A ceiling fan revolves, whirs, hums, delivers
Tiny breezes across naked bodies, sprawled
Like already forgotten suburbs. From the wall, a lazy
Lizard watches the only movement in the room–
A single thumb stroking a satisfied cheek. Outside,
The regularly-scheduled afternoon thunderstorm
Tells the stirring lovers in Neverland: Go back to sleep.

Escaping through make-believe walls, the sound
Of reggae rhythms, melodies.  At sunset, lured
By unbroken beats, sandaled feet wander from boats
And beds toward the bar. Reefer floats on the sea air.
Barefoot and nearly bare-bodied, American girls sway
With Rasta boys on floors of sand.
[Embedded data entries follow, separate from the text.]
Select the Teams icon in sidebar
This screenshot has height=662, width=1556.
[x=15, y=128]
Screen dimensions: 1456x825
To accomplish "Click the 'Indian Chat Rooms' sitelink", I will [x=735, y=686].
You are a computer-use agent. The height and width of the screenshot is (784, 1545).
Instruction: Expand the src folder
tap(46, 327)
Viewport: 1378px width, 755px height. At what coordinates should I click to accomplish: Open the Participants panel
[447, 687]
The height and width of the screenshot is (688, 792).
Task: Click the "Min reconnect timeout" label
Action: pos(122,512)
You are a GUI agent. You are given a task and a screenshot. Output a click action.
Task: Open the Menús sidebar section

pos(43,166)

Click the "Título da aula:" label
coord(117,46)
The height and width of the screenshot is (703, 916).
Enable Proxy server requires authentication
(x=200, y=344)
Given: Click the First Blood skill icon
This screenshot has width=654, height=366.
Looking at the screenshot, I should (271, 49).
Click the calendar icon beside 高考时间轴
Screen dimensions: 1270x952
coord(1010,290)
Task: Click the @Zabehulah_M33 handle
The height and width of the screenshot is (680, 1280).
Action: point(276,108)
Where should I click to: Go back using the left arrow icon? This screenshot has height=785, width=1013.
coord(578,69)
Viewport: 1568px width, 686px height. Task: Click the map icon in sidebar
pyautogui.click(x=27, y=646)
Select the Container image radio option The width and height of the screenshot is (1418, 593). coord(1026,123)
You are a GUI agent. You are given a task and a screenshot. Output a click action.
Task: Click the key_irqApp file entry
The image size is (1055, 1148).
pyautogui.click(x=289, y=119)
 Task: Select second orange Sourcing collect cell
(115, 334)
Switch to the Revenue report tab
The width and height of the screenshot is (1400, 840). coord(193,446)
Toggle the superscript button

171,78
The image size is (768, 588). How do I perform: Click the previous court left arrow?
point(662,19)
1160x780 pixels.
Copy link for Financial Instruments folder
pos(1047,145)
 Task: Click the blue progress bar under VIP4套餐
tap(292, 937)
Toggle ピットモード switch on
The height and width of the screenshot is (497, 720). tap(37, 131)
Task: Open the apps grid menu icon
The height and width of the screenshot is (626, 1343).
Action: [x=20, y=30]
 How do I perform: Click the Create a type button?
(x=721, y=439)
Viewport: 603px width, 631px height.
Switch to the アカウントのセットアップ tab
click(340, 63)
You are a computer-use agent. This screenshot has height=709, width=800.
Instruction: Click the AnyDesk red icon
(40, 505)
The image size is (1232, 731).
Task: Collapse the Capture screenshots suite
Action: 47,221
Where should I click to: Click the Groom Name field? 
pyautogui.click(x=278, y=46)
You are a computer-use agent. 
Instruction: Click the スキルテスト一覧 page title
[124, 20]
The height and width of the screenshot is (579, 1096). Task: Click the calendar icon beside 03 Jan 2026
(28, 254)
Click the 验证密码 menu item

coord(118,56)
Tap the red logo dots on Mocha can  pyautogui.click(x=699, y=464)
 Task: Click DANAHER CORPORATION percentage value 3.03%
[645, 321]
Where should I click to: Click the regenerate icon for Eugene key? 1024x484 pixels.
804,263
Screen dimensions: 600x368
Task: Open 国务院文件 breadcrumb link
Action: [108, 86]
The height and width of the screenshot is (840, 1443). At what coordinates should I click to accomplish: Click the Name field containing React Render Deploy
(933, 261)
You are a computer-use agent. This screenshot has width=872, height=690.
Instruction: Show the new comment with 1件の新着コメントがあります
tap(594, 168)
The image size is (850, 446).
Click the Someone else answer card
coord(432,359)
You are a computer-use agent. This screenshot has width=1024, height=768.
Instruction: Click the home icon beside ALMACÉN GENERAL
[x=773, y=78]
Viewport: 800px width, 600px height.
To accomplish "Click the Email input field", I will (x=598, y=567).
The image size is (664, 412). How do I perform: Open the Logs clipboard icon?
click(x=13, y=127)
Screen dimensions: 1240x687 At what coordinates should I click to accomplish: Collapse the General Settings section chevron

Sometimes,
They stay, and raise beautiful blue-in-the-moonlight babies.

But most times, they manage to barely not miss the boat,
the bus, the plane, and end up in a gray airport, inadequately
dressed, asleep on a cold seat, waiting for a ride home.

Saturday, April 8, 2017

not tonight

The lights have gone out in Caloocan City.
You'll need to tell them.       Tomorrow
Would be a good day.  You need to say, "There is no God
In Caloocan City, not tonight."

While we slept, God got torn apart—
Not north by south or state by state, or even zip code
By zip code.  No,    God got torn apart neighborhood
By neighborhood, house by house, apartment

By apartment.  But really, it was life
By life, sifted out by the parties they attended
To.      You could ask them to remember the radio–
How it tried so hard to find the middle,

But no one had the mindset.
So they said they didn't have the money.
They said, "The churches will save the slums–
Go back to bed."      But

The lights have gone out in Caloocan City.
You need to tell them.      Tomorrow
Would be a good day.

Saturday, April 1, 2017

Vespers for the Voiceless

If I were to commission a stained-glass window for my Church,
It would be a single Nightingale upon a beech branch in springtime.
Her tongueless trills would be the Hymns we would sing at sundown—
No noticeable pattern, only an algorithm inherited from the Ancients.

Our Priestess wears her sandy plumage as a sacred vestment,
Her legitimate lineage endows her with the power to Pardon.
Her mutilated blessings would help us to forgive our Tereusian Trespassers,
And dare her Congregation to turn laments into Praise.

Sunday, March 19, 2017


Sap's Rising;
it has been tapped, captured,
heated to pouring perfection.

Seeds're Sprouting,
warmed by layers of grief
and the sun's return.

Sun's Setting
on so many sacred
landscapes.  They need rain.

A magpie is nesting.
Drawing upon his ancestors'
DNA, he builds.
He is not sure why.

Spring's coming —
tomorrow, I think.  The Planet
is ready.  A few things still
need to die.

Wednesday, January 18, 2017

who made it possible for you to march?

Who made it possible for you to march?
Tell me, can you tell me–

who filled the salt & pepper shakers
your waiter will twist?
Tell me, can you tell me–

How much of a tip
you left for the immigrant
who made your bed?
Did you think about her as you drifted
off to sleep, worrying about whether
or not the others
would care if you snored? Or was it only
when it came time
to dole out the few crumpled dollars
you discovered in the pockets
of that coat you hadn't worn in ages?

Tell me you will read them more poetry.
Tell me, can you tell me–

Who made it possible for you to march?
Was it the husband or wife who picked up the kids?
The partner who prepared dinner?
The friend who covered a shift?
The teenager you trust enough leave home alone?
Tell me, can you tell me–

what you have inherited from your ancestors?
Tell me, can you tell me–

Who made it possible for you to march?